1.) A Florida man with a history of arrests, including making bomb-related threats, was arrested on Friday for allegedly mailing several suspicious packages containing rudimentary pipe bombs to prominent critics of President Donald Trump.

2.) Two Texas Democrats are on the verge of a historic and belated breakthrough in the soon-to-be Latino-majority state. They are frontrunners in their districts, expected to be the first Latina Texans elected to Congress, on Nov. 6.

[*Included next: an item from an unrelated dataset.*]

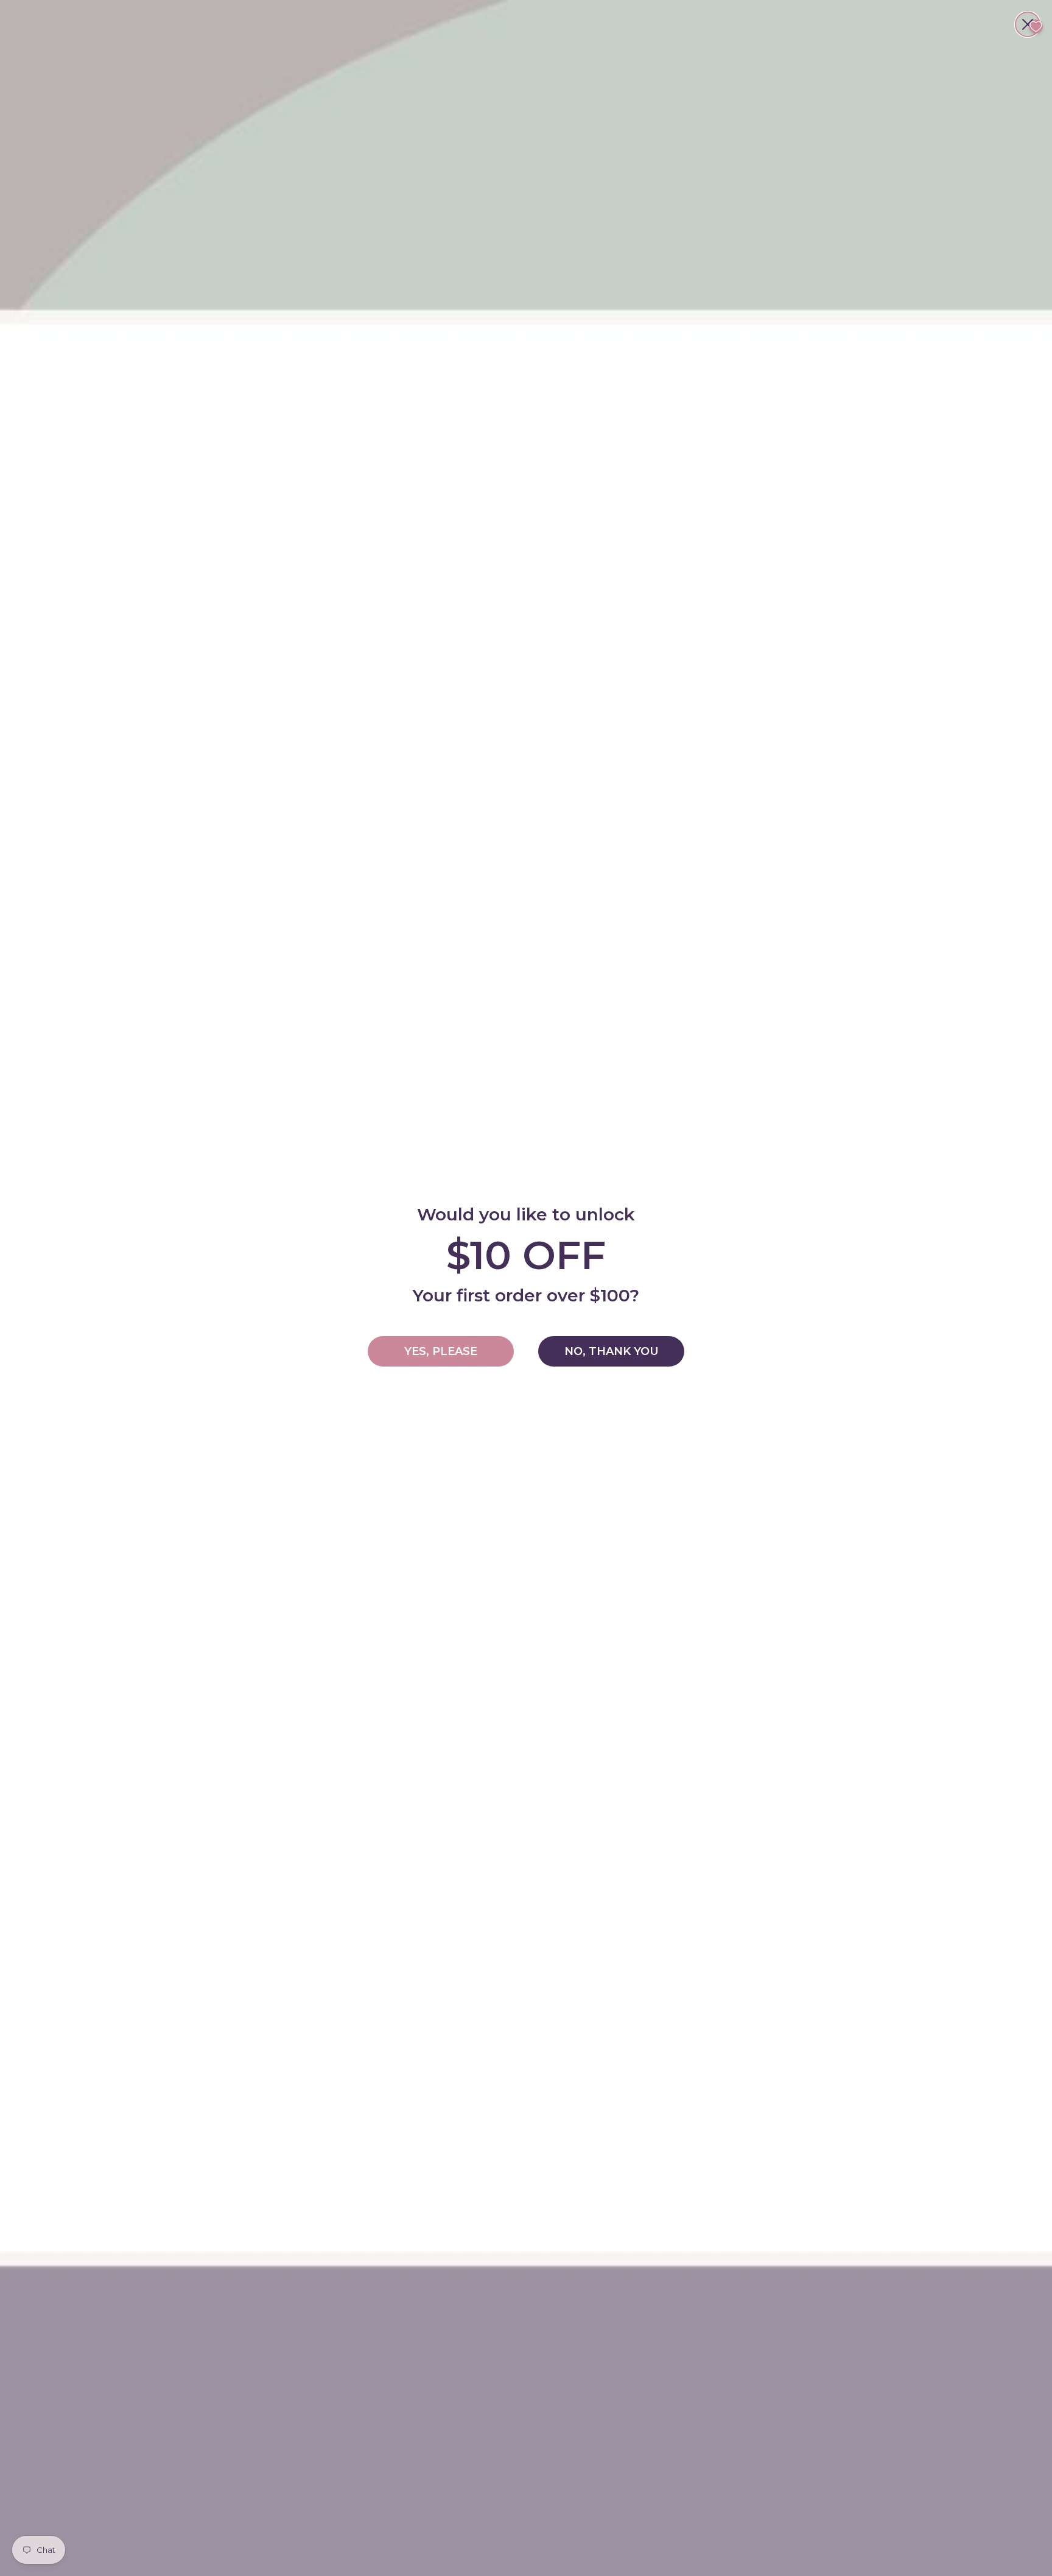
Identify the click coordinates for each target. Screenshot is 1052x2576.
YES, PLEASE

3.) Summer Zervos, the former contestant from “The Apprentice” who has accused President Donald Trump of harassment, cannot bolster her lawsuit with evidence about other Trump accusers, a judge ruled Friday.

4.) The Georgia governor race between Republican Brian Kemp and Democrat Stacey Abrams is now a statistical dead heat, and according to a poll released Thursday, a runoff election in December is becoming exceedingly more likely.

5.) Quoting Robert Durst’s own words from a television documentary, a Los Angeles Superior Court judge on Thursday ordered the eccentric multimillionaire to stand trial on charges of murdering his close friend 18 years ago.

6.) Refusing to delay a trial next month over the addition of a citizenship question to the 2020 census, a federal judge set the stage Friday for a showdown with Supreme Court Justice Neil Gorsuch.

Regional

7.) Arizona Attorney General Mark Brnovich is suing a group promoting Proposition 127, a clean energy ballot measure, claiming that the organization has defamed him in its attack ads.

8.) Legal experts disagree about what will happen in the wake of a California judge unexpectedly upholding part of a $289 million verdict against Monsanto after a jury found Roundup caused a school groundskeeper’s terminal cancer.

9.) Tossing claims from a Connecticut lawmaker, a judge said he lacked jurisdiction to decide whether Governor Dannel P. Malloy usurped legislative authority by deciding unilaterally to fund a toll study.

10.) The leader of a conservative group in Kentucky said Friday that while he is disappointed with the decision, he wasn’t surprised when a judge ruled this week that wagering on historical horse-racing machines is legal under state law.

11.) The man whose study formed the basis for the discrimination lawsuit against Harvard’s admissions standards finally took the stand Thursday, nine days into the trial centered on affirmative action.

12.)  The Fifth Circuit sided with a pornography convention organizer Wednesday, finding a federal judge improperly dismissed its free speech case filed after the city of Dallas banned the show from a city-owned convention center.

13.) Coming down to the wire in a hotly contested election season, U.S. Senator Kirsten Gillibrand found support but little enthusiasm from her base Thursday outside the news studio where she debated Republican challenger Chele Farley.

Research & Polls

14.) Half of Latinos in a survey released by the Pew Research Center Thursday say that their life in the U.S. has worsened over the past year, and two-thirds blame the Trump administration for creating and enforcing policies harmful to Hispanics.